1. (WO2014022441) CLASSIFICATION OF NUCLEOTIDE SEQUENCES BY LATENT SEMANTIC ANALYSIS

Pub. No.:    WO/2014/022441    International Application No.:    PCT/US2013/052797
Publication Date: Fri Feb 07 00:59:59 CET 2014 International Filing Date: Wed Jul 31 01:59:59 CEST 2013
IPC: G06F 19/00
Applicants: SAYOOD, Khalid
WAY, Sam
NALBANTOGLU, Ozkan Ufuk
GARRITY, George
Inventors: SAYOOD, Khalid
WAY, Sam
NALBANTOGLU, Ozkan Ufuk
GARRITY, George
Title: CLASSIFICATION OF NUCLEOTIDE SEQUENCES BY LATENT SEMANTIC ANALYSIS
Abstract:
DNA sequences are analyzed using latent semantic analysis.
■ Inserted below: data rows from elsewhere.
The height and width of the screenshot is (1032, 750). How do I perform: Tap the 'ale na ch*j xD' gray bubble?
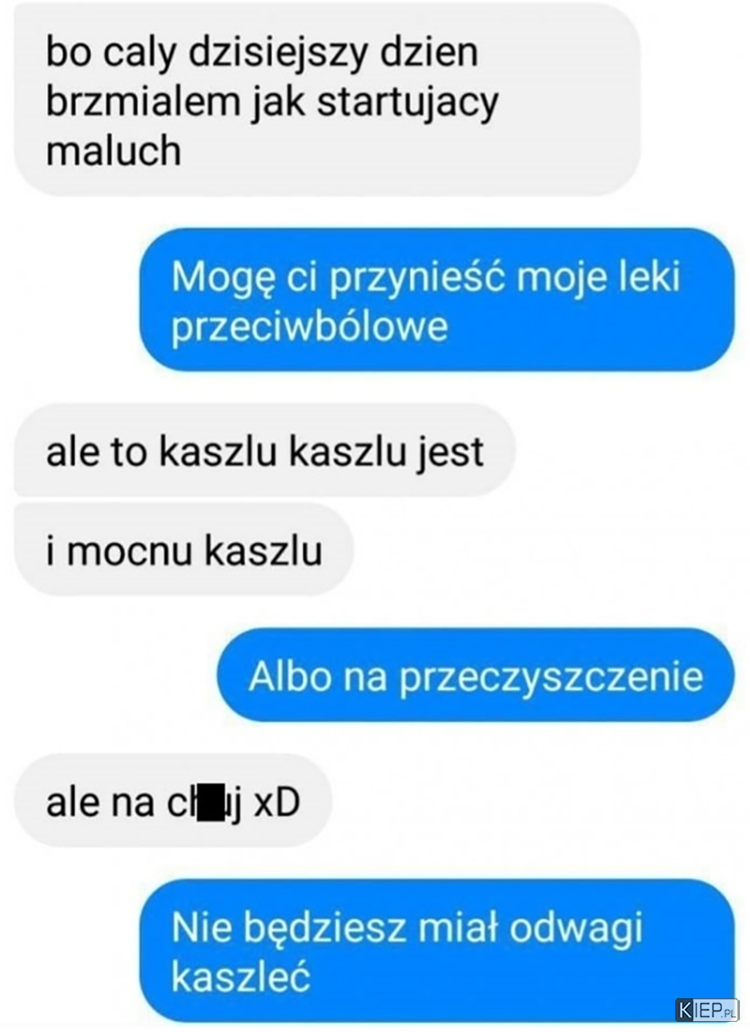pyautogui.click(x=173, y=802)
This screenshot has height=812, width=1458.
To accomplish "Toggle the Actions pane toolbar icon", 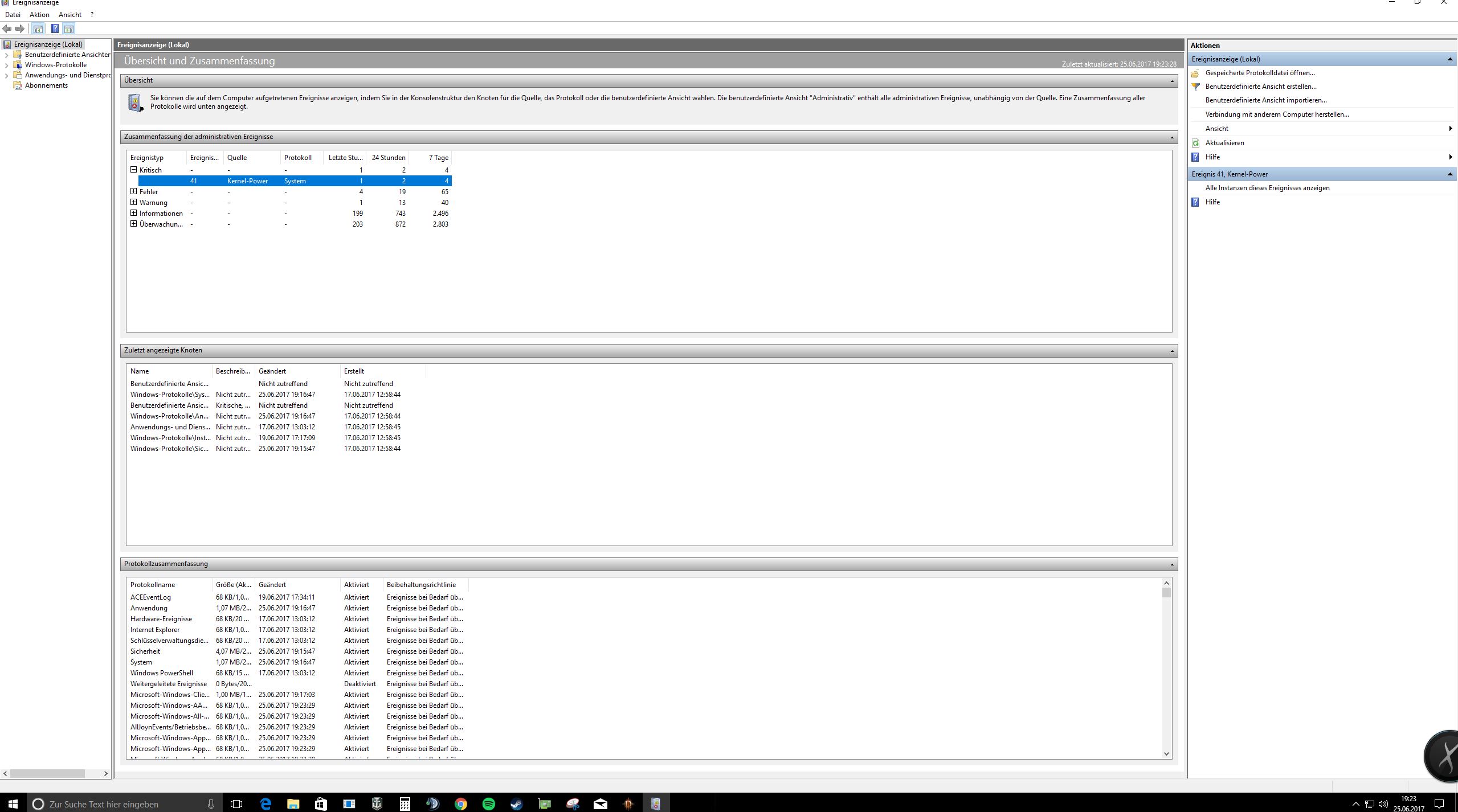I will point(69,29).

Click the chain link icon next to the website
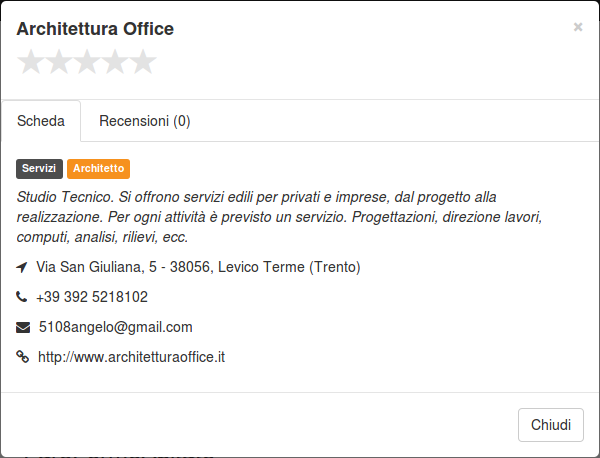coord(23,357)
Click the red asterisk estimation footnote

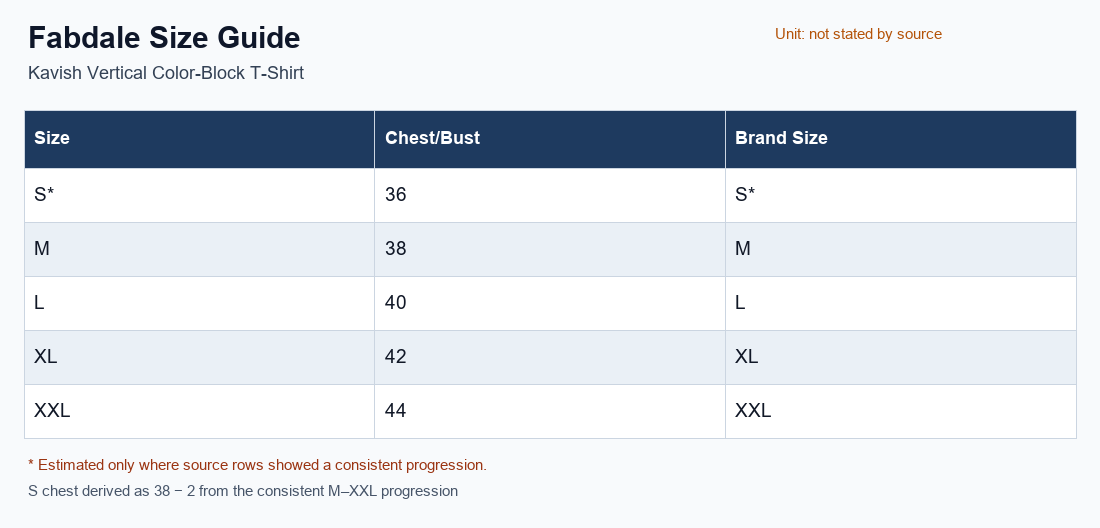257,465
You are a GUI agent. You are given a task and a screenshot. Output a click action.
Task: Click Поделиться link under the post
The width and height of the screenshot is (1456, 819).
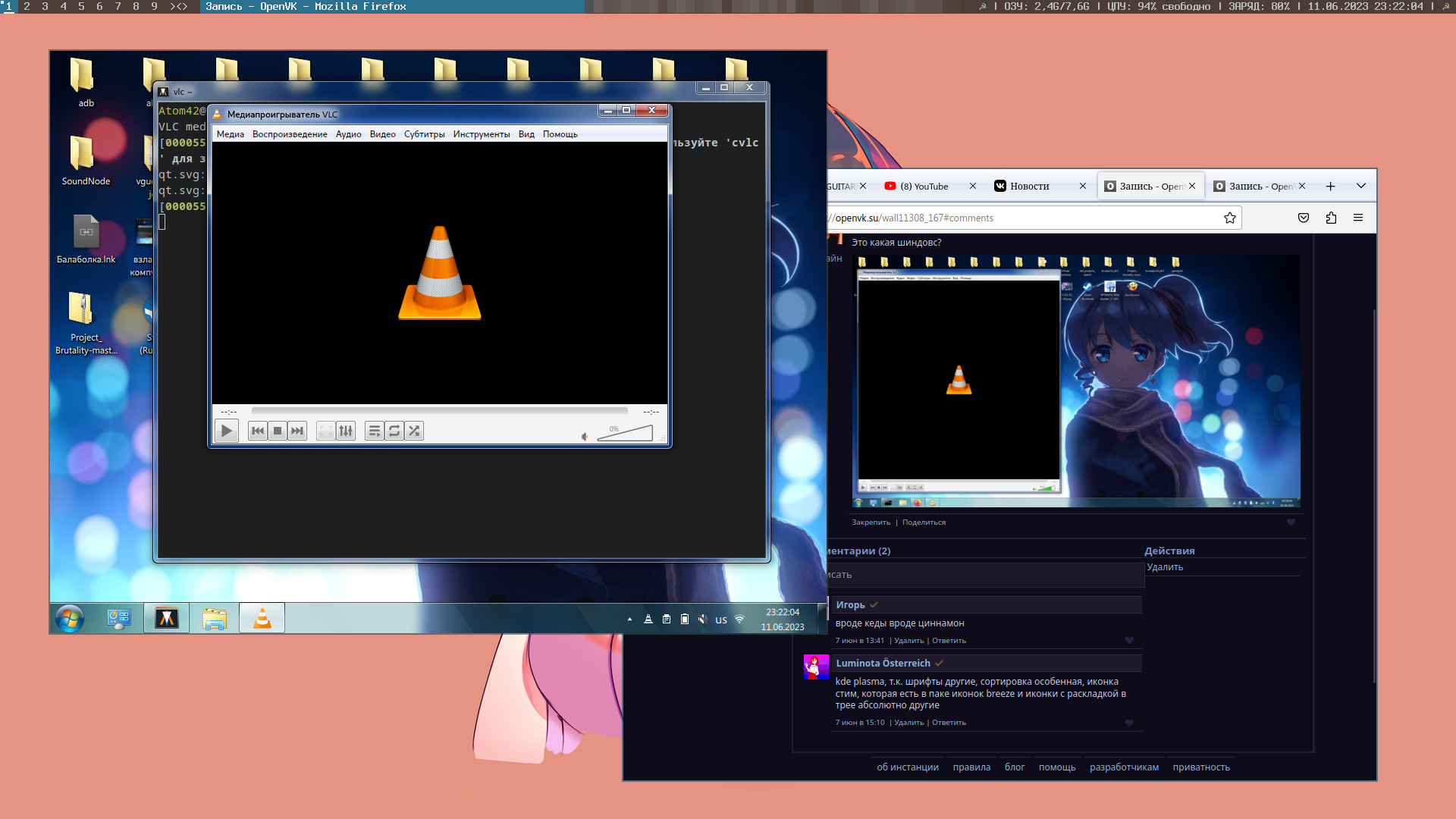(x=924, y=522)
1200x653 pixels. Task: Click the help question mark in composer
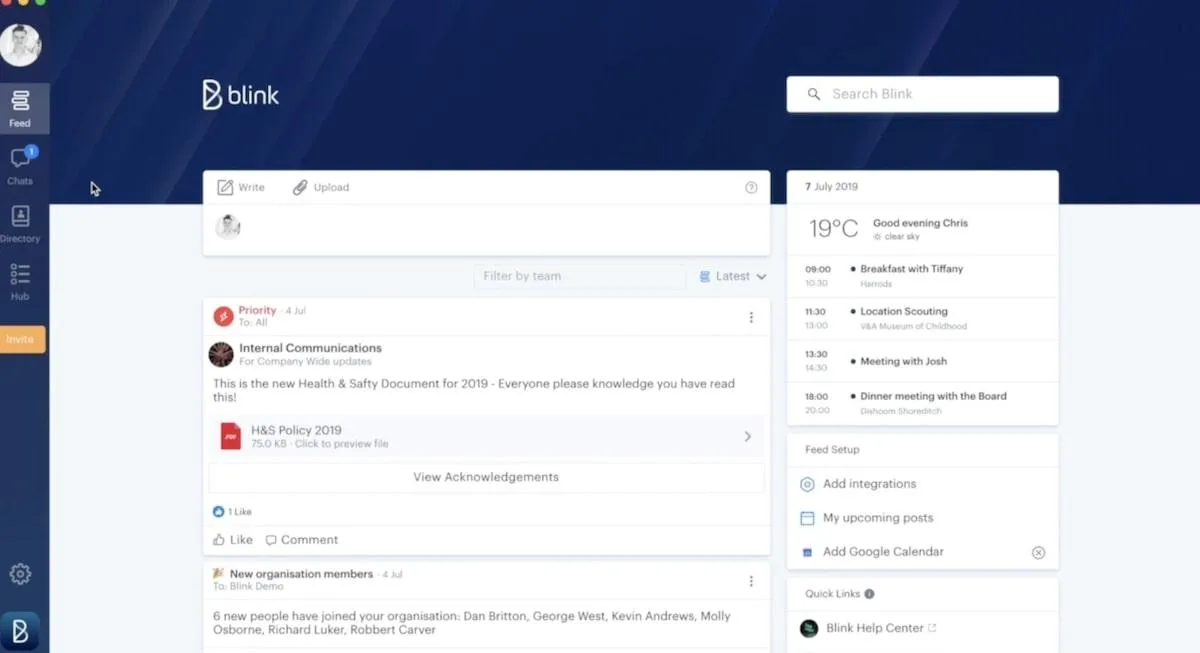pos(751,187)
A set of nucleotide sequences is received in which the set has a first number of sequences. A set of basis vectors is determined, in which the set has a second number of basis vectors, the second number being smaller than the first number. Each basis vector represents a specific combination of predetermined nucleotide segments. For each of the nucleotide sequences, an approximate representation of the nucleotide sequence is determined based on a combination of the basis vectors. For each pair of nucleotide sequences, a distance between the pair of nucleotide sequences is determined according the distance between the approximate representation of the pair of nucleotide sequences. The set of nucleotide sequences are classified based on the distances between the pairs of nucleotide sequences.